Dynamic Tension
Back in the early 1970’s I shared a loft in NYC with a buddy from college. It didn’t last too long because our personalities clashed. I can remember him pacing back and forth, smoking endless cigarettes, and using his hands to express unknown sentiments all the while telling me that I was a nervous person. I was the one sitting motionless on the couch, wound up tighter than a cheap watch, waiting for my head to explode so I could release the tension.
Tension is a very interesting feeling. Like so many things it can be use for good or bad. Used one way it can motivate, used another it can cripple or paralyze a person. The power of tension creates earthquakes and it also creates mountain ranges. Sexual tension can build and when released with a lover can unleash unbridled pleasure. Elements of tension in a story can hold our attention waiting for the outcome. Tension on a cable holds a bridge up. Political tension can cause us to hold our breath waiting to see if the world will sink into chaos.
Tension fascinates me. I guess that it should, there seems to be so much of it in my life. I always tell myself that I want to be free from it yet, when there is no tension I seem to go out of my way to find it or create it. I don’t really understand why I do it.
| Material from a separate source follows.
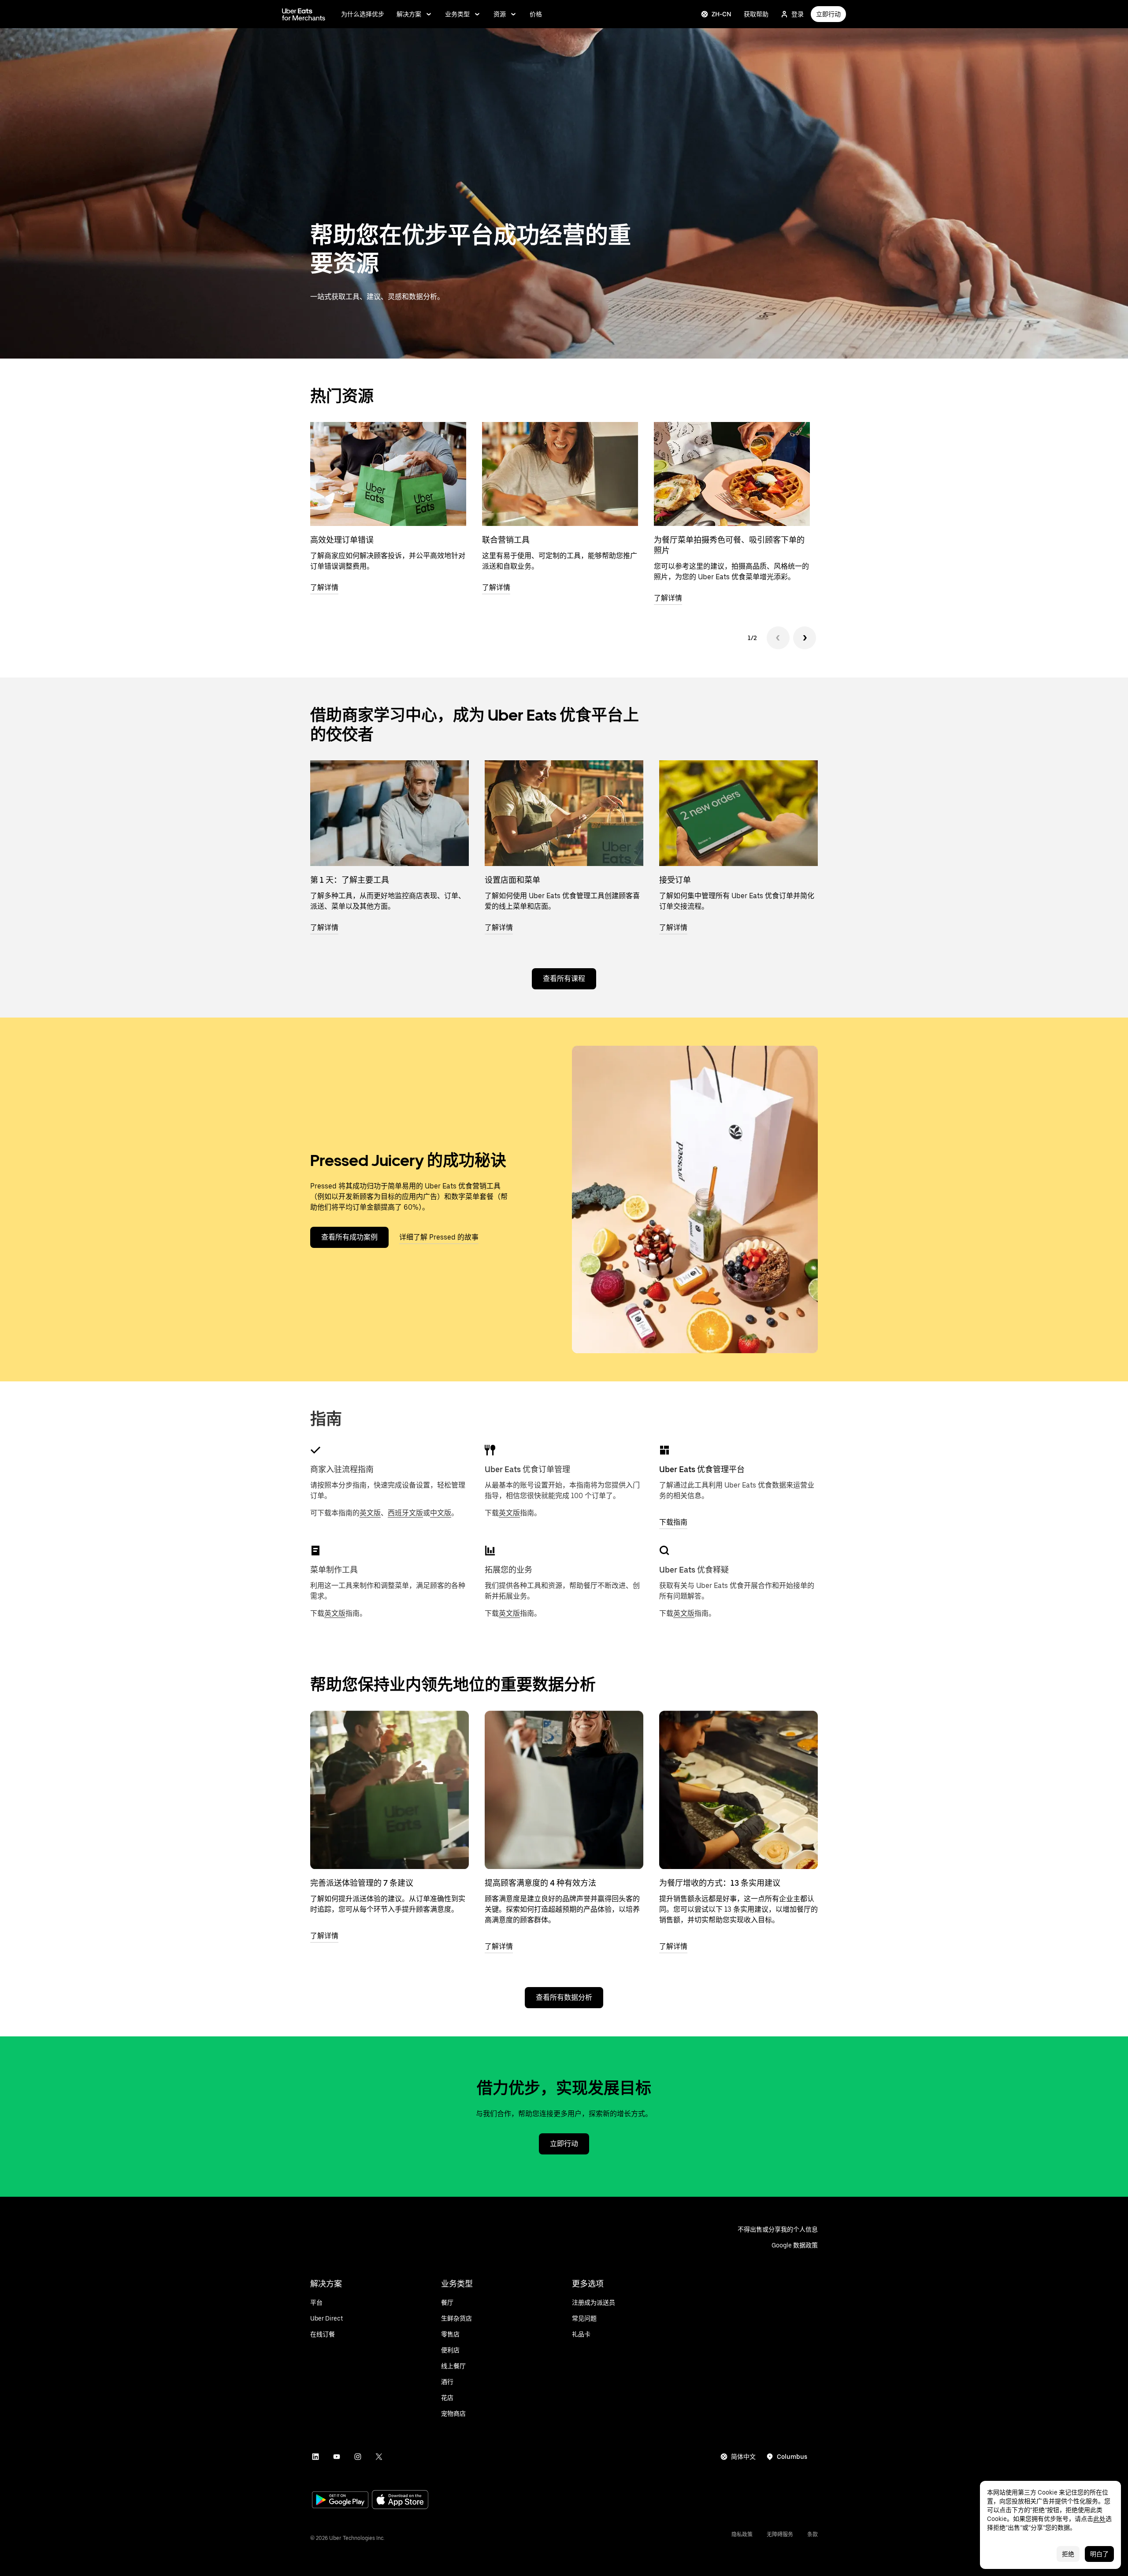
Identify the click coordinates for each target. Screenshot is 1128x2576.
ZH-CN (721, 14)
I sometimes wonder if I am a glutton for punishment or if there is a part of me that abhors or fears a quiet and tranquil life. There is obviously something wrong with the way that my brain is wired and how it functions. Or maybe the gods just programmed me that way.
Whatever the reason is, it doesn’t really matter. For me, tension seemed to be here to stay and since I had it, I figured that I might as well use it. Over the years I’ve tried using it in my personal relationships, in my marriage and how I raised my children, in how I have dealt with jobs and co-workers. None of that seemed to work out really well. Actually, a lot of it was disastrous. There were times that it wasn’t disastrous and that was when I used it in my painting.
This tension could help to bring a painting to life. The tension could add a shimmer or resonate with some unknown chord. It could create the feeling of a perilous balancing act where I might wait and watch just to see which way it might fall or a mad dance whirling and taking on its own life. It could be like lightening cutting through the darkness illuminating the world around it, motionless and silent, for just a split second waiting for the rumble to catch up to it. The tension was never boring but always interesting and filled with life, even if I didn’t really understand or agree with it. This tension is always real. And it is exhausting, but sometimes feeling exhausted can be a good and satisfying thing. It lets you know that you are alive. It lets you know the difference between you and a chair just sitting there.
The above piece is untitled. It measures 15" X 21.75" and is oil on prepared paper.
2 Comments:
i like how the red turn to yellow in this piece It's alive ,moving afire!
And tension is what makes a string sing when plucked...or snap when over-wound.
Here's hoping you, me and all our friends have the tension it takes to sing not snap.
Fine fine painting, am glad to be back and to have the wherewithal to enjoy your art again!